What you have to do –
Working from the line that contains "اجاره‌بها در تهران" down to the last line below, repeat each line exactly.

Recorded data

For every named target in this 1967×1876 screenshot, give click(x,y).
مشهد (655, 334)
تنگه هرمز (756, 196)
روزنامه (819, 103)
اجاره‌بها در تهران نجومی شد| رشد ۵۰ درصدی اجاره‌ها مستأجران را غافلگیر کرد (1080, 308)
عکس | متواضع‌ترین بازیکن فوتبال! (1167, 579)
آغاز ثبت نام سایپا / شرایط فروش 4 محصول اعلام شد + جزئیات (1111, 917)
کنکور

Response for this exercise –
اجاره‌بها در تهران نجومی شد| رشد ۵۰ درصدی اجاره‌ها مستأجران را غافلگیر کرد (1080, 308)
عکس | متواضع‌ترین بازیکن فوتبال! (1167, 579)
آغاز ثبت نام سایپا / شرایط فروش 4 محصول اعلام شد + جزئیات (1111, 917)
کنکور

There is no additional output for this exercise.